**Task objective:**
Convert only the data running from the line with "suit (727, 170)" through the line with "following [747, 472]", both included, into a numbered list with blank lines dropped.

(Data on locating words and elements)

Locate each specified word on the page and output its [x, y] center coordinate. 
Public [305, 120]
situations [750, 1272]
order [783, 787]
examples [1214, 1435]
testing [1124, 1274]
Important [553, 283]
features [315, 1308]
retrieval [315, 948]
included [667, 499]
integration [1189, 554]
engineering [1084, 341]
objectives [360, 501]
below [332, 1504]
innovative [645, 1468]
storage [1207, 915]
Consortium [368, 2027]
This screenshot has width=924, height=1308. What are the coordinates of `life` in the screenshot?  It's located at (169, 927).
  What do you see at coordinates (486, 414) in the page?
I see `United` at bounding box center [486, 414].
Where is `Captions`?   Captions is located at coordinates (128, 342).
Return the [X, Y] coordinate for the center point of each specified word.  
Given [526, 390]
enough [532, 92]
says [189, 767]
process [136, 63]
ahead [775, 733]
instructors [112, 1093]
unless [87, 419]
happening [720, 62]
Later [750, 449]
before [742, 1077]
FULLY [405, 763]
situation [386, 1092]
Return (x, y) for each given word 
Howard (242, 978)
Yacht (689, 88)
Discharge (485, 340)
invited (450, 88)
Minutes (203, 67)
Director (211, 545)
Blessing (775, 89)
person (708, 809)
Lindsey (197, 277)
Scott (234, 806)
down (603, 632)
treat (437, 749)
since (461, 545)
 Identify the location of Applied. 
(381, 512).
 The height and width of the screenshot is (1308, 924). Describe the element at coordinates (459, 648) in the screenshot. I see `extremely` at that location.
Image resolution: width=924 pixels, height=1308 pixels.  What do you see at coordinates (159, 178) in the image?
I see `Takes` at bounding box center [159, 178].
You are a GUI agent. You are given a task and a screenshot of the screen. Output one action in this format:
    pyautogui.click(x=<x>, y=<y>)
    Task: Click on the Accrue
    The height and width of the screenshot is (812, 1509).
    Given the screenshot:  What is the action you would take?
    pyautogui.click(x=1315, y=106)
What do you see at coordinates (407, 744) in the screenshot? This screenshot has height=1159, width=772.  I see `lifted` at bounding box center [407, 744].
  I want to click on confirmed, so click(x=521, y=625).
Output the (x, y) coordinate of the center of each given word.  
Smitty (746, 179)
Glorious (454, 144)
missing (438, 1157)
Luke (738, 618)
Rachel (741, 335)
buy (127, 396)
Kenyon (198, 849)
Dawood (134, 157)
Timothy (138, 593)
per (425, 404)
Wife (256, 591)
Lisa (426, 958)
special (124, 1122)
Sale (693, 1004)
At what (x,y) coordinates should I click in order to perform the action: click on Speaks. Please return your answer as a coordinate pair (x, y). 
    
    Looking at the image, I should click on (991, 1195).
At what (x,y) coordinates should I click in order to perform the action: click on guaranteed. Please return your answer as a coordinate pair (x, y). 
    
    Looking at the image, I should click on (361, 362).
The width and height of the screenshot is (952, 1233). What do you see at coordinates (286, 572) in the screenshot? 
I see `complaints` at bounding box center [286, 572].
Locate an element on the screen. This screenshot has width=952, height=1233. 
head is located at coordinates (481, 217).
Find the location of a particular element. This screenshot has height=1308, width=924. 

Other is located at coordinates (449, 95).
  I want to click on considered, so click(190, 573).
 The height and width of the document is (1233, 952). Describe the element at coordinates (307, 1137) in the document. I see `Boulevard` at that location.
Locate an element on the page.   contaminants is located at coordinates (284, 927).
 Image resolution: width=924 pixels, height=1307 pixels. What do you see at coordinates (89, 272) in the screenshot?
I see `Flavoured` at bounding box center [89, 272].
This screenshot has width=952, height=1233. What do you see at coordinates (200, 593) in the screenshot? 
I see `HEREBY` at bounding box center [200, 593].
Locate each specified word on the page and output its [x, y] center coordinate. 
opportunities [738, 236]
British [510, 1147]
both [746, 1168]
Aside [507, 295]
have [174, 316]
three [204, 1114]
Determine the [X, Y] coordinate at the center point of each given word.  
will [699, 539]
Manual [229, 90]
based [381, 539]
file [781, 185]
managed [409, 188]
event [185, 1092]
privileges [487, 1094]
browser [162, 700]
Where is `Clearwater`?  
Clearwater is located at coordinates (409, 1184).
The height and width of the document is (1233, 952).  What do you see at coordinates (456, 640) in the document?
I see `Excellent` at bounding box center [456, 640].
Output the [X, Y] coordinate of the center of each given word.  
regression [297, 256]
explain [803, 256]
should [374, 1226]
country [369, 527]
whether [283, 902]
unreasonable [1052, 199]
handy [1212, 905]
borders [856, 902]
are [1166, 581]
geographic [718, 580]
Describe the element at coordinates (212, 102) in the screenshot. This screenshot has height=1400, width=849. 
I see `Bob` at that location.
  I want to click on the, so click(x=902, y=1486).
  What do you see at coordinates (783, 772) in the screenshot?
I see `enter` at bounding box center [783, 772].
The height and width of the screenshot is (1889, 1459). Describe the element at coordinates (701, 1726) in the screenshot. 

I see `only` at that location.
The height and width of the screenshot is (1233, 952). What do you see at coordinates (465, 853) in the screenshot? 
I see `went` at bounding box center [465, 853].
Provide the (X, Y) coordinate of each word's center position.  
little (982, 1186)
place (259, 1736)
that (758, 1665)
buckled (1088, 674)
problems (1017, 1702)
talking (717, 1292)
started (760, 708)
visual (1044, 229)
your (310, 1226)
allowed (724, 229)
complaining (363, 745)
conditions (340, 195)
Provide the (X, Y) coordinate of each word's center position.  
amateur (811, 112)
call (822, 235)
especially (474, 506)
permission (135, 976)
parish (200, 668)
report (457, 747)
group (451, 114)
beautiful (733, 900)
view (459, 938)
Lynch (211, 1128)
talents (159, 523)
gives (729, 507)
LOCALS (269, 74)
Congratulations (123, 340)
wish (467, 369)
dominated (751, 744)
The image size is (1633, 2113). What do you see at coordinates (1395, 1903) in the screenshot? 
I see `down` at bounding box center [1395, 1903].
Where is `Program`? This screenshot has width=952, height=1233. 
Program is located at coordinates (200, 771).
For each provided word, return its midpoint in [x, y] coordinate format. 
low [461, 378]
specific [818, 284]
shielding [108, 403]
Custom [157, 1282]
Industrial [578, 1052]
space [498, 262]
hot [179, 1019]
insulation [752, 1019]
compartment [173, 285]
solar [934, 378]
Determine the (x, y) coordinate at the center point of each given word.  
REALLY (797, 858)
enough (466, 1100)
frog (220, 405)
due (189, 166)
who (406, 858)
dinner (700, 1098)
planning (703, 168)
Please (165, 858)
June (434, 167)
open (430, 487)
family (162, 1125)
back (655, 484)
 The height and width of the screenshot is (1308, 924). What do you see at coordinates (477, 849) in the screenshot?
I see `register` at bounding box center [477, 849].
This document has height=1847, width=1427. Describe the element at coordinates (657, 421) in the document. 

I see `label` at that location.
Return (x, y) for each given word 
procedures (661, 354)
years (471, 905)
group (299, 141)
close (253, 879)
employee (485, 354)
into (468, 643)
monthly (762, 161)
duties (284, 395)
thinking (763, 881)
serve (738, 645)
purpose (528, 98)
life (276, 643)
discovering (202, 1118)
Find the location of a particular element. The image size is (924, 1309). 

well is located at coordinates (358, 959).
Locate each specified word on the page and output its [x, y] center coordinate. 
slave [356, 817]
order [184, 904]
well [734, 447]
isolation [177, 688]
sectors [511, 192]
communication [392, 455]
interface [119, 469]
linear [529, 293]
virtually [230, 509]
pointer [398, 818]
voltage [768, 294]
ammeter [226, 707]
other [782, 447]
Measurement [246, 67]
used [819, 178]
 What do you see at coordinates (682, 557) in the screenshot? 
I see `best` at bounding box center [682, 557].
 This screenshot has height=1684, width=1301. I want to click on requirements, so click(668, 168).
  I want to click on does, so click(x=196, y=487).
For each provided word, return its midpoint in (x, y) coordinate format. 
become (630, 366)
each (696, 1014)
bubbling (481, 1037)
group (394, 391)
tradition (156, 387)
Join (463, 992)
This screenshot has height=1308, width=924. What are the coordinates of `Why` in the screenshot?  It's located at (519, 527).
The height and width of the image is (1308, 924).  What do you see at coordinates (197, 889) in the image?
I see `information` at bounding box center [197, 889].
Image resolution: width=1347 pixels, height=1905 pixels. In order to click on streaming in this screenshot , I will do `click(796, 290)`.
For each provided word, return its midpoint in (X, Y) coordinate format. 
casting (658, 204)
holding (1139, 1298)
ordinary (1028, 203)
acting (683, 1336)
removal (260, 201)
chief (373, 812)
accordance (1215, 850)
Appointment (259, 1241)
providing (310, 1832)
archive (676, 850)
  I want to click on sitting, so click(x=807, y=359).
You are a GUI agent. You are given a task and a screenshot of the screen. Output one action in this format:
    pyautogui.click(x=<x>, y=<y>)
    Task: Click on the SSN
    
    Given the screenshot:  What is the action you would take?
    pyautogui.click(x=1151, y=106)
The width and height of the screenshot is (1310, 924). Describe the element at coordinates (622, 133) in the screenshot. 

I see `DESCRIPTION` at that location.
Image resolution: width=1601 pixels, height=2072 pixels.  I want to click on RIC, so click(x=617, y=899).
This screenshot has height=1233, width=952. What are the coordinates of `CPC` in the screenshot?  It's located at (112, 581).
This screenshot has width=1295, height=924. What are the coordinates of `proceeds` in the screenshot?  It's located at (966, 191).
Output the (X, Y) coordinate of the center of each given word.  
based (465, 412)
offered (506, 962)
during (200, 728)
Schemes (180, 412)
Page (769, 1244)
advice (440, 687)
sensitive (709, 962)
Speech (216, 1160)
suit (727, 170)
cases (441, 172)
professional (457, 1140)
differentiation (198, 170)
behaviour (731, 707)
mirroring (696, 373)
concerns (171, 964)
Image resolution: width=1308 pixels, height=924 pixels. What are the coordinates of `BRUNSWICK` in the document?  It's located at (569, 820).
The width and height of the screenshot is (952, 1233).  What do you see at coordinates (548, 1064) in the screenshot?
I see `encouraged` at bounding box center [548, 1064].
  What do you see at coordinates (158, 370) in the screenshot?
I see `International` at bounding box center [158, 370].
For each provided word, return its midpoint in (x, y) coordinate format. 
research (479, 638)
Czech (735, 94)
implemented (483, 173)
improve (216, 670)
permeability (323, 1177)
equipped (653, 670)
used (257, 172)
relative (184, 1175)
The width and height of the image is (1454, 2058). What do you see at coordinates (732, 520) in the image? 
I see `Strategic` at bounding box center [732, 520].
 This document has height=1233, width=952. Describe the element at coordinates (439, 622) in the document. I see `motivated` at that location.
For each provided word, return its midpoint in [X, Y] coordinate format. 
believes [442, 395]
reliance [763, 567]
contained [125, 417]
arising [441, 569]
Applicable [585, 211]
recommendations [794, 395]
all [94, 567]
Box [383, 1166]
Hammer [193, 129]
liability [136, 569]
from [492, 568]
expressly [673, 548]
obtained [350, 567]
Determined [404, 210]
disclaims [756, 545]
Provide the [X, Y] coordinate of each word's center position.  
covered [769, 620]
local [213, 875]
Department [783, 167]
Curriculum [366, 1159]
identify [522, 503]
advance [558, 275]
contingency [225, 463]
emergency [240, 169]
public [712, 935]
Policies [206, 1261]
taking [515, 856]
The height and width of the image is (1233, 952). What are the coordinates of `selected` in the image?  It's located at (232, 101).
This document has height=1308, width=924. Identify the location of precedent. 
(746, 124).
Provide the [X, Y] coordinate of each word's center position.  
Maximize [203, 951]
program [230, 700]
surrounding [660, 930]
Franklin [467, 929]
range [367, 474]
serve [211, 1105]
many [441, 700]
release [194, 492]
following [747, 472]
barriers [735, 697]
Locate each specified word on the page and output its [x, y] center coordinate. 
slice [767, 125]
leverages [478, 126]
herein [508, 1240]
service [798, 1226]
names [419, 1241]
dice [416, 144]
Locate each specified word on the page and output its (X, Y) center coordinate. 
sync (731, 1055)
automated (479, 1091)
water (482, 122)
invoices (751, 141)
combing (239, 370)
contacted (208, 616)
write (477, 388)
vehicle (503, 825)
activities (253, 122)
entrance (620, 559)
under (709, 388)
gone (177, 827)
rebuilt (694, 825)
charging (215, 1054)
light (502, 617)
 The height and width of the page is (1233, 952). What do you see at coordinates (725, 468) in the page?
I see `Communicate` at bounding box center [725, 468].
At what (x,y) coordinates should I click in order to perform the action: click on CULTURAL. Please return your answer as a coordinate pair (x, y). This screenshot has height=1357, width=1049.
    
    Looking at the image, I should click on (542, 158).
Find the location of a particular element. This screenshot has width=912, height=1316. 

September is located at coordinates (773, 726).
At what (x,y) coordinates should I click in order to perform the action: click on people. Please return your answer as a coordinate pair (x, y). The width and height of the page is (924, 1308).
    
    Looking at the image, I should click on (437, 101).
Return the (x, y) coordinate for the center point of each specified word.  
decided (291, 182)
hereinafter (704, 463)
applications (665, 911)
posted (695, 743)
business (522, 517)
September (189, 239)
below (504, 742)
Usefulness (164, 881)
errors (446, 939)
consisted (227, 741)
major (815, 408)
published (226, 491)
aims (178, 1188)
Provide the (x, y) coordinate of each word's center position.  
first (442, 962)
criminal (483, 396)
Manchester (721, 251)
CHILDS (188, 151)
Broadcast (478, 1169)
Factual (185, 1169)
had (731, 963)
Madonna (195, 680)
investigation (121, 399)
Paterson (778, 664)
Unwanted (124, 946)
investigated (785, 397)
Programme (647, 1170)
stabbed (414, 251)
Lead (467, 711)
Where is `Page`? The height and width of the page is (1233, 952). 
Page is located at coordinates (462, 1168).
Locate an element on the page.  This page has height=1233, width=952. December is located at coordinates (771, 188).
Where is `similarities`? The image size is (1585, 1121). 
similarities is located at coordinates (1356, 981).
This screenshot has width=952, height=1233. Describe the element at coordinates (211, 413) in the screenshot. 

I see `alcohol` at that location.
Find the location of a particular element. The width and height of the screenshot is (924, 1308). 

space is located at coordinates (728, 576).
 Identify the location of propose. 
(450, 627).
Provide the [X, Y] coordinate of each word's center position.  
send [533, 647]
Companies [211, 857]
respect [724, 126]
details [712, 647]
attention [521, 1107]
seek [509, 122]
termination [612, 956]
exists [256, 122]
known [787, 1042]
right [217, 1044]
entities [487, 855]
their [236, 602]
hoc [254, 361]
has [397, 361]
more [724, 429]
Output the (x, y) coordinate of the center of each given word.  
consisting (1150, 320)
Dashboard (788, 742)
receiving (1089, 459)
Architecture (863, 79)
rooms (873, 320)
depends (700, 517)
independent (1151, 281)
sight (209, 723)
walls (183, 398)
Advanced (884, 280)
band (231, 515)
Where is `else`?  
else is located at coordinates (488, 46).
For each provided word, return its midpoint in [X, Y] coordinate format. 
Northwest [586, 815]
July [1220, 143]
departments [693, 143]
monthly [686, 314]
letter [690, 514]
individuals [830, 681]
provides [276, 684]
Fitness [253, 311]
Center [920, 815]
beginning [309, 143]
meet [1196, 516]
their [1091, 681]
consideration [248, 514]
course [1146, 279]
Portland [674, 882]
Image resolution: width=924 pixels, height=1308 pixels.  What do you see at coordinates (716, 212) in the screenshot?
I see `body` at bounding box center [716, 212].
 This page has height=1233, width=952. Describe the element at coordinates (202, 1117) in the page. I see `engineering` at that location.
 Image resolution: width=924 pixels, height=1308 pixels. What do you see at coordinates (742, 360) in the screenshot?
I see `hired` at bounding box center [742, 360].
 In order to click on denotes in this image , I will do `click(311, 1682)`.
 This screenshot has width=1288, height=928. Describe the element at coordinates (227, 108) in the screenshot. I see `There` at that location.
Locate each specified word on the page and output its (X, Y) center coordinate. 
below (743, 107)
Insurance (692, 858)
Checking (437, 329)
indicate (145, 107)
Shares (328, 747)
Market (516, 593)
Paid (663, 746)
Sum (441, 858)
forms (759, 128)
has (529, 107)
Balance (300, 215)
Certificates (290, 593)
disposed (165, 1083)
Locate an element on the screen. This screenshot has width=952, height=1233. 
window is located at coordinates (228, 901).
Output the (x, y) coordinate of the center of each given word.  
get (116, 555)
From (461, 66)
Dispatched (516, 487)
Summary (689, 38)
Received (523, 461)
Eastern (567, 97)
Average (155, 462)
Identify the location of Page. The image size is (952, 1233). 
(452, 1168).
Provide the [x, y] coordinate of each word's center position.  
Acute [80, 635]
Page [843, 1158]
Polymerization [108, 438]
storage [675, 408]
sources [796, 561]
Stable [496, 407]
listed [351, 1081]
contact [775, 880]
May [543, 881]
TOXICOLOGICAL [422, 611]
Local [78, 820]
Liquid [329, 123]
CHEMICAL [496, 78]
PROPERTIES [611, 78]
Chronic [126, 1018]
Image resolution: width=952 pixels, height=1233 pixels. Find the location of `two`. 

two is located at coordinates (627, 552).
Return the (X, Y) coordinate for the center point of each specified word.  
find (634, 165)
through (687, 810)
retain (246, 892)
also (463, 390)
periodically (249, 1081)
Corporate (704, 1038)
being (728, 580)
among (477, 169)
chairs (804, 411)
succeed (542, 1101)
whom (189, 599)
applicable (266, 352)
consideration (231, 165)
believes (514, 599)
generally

**Answer to the problem:**
1. suit (727, 170)
2. cases (441, 172)
3. professional (457, 1140)
4. differentiation (198, 170)
5. behaviour (731, 707)
6. mirroring (696, 373)
7. concerns (171, 964)
8. Image resolution: width=1308 pixels, height=924 pixels. What are the coordinates of `BRUNSWICK` in the document?  It's located at (569, 820).
9. The width and height of the screenshot is (952, 1233).  What do you see at coordinates (548, 1064) in the screenshot?
10. I see `encouraged` at bounding box center [548, 1064].
11.   What do you see at coordinates (158, 370) in the screenshot?
12. I see `International` at bounding box center [158, 370].
13. For each provided word, return its midpoint in (x, y) coordinate format. 
14. research (479, 638)
15. Czech (735, 94)
16. implemented (483, 173)
17. improve (216, 670)
18. permeability (323, 1177)
19. equipped (653, 670)
20. used (257, 172)
21. relative (184, 1175)
22. The width and height of the image is (1454, 2058). What do you see at coordinates (732, 520) in the image? 
23. I see `Strategic` at bounding box center [732, 520].
24.  This document has height=1233, width=952. Describe the element at coordinates (439, 622) in the document. I see `motivated` at that location.
25. For each provided word, return its midpoint in [X, Y] coordinate format. 
26. believes [442, 395]
27. reliance [763, 567]
28. contained [125, 417]
29. arising [441, 569]
30. Applicable [585, 211]
31. recommendations [794, 395]
32. all [94, 567]
33. Box [383, 1166]
34. Hammer [193, 129]
35. liability [136, 569]
36. from [492, 568]
37. expressly [673, 548]
38. obtained [350, 567]
39. Determined [404, 210]
40. disclaims [756, 545]
41. Provide the [X, Y] coordinate of each word's center position.  
42. covered [769, 620]
43. local [213, 875]
44. Department [783, 167]
45. Curriculum [366, 1159]
46. identify [522, 503]
47. advance [558, 275]
48. contingency [225, 463]
49. emergency [240, 169]
50. public [712, 935]
51. Policies [206, 1261]
52. taking [515, 856]
53. The height and width of the image is (1233, 952). What are the coordinates of `selected` in the image?  It's located at (232, 101).
54. This document has height=1308, width=924. Identify the location of precedent. 
55. (746, 124).
56. Provide the [X, Y] coordinate of each word's center position.  
57. Maximize [203, 951]
58. program [230, 700]
59. surrounding [660, 930]
60. Franklin [467, 929]
61. range [367, 474]
62. serve [211, 1105]
63. many [441, 700]
64. release [194, 492]
65. following [747, 472]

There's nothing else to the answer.